Only the lines from the one with "Image resolution: width=800" to the end of the data below should be given again, exactly, with both ends included and pictures omitted.

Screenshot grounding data
********************
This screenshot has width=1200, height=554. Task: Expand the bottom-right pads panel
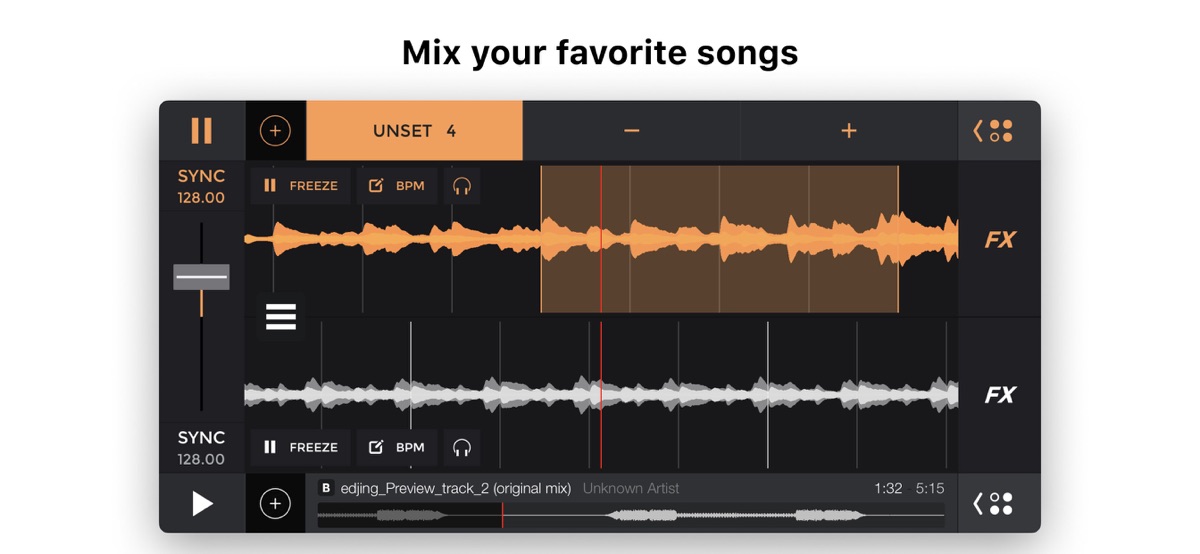[x=993, y=503]
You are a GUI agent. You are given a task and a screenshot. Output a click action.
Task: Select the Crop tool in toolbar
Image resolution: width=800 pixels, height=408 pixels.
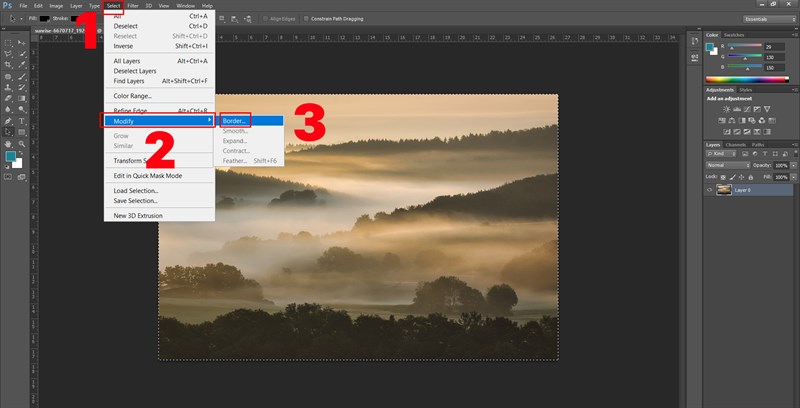point(9,65)
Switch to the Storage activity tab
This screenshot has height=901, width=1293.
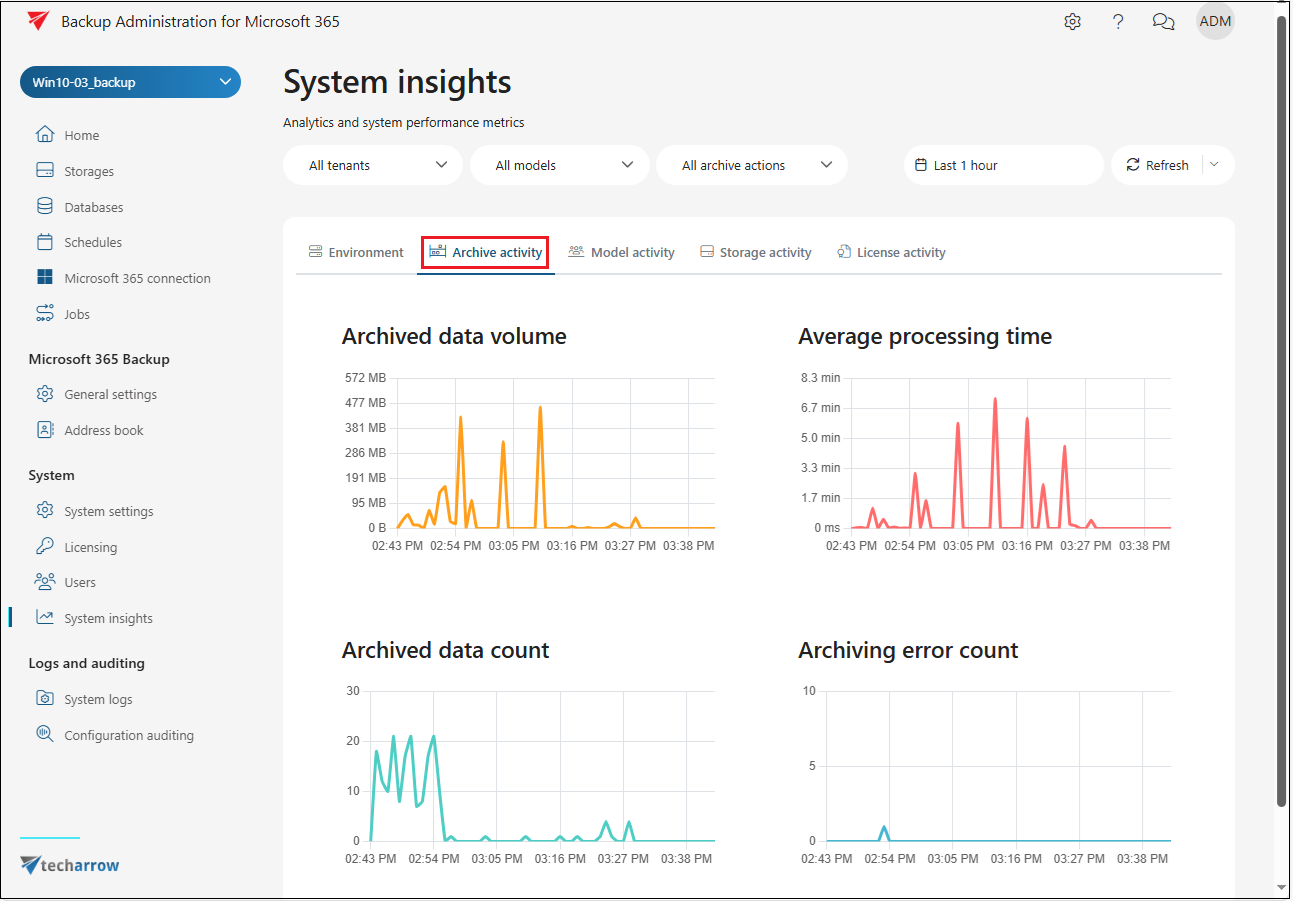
********************
_Reply to the task_.
Image resolution: width=800 pixels, height=408 pixels.
point(9,65)
Switch to the Storage activity tab
This screenshot has height=901, width=1293.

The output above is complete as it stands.